### Vorliegender Text
Sturm im Fontannen-Tobel – aus den Anfangszeiten des Hobby-Goldrausches im Luzerner Napfgebiet

01. August 2022 | Goldwaschen

Verfasser: Victor Jans und Ernst Rupp, Kriens und Steffisburg

 

Anmerkung: Der Text ist in Ich-Form geschrieben. Er ist jedoch eine Verschmelzung der Erfahrungen und Beobachtungen beider Autoren. Als langjährige Goldwäscher im Napfgebiet haben beide praktisch identische Erfahrungen zu denselben Zeitpunkten gemacht.

«Schwamm drüber»: Wenn der Gast spätabends alle Getränke bezahlt hat, wischt der Kellner die Strichliste auf der Kreidetafel aus. Die Schuld ist beglichen. Menschen müssen Schulden begleichen – oder jemand begleicht sie für sie. Mit Blick auf Jesus Christus lässt Gott den Propheten Jeremia 500 Jahre früher sagen: «Ich werde sie sauber machen von dem ganzen Dreck, ich vergebe ihnen ihre Schuld. Alles, was sie gegen mich gemacht haben, alles werde ich ihnen verzeihen.» (Jer 33.8 / Volxbibel).

Das können nicht alle Menschen im Tal der Grossen Fontanne gegenüber den Goldwäschern sagen. Die Natur hingegen scheint grosszügiger zu sein. Sie deckt die Spuren der Goldwäscher auf ihre Art zu.

### Gesammeltes Material
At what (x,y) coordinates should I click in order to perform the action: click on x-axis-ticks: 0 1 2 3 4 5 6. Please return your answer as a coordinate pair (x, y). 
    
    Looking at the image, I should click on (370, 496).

### Aufgabenbeschreibung
Gib an, was der Kellner laut dem vorliegenden Text tut, wenn der Gast spätabends alle Getränke bezahlt hat.

### Erledigte Aufgabe
Er wischt die Strichliste auf der Kreidetafel aus.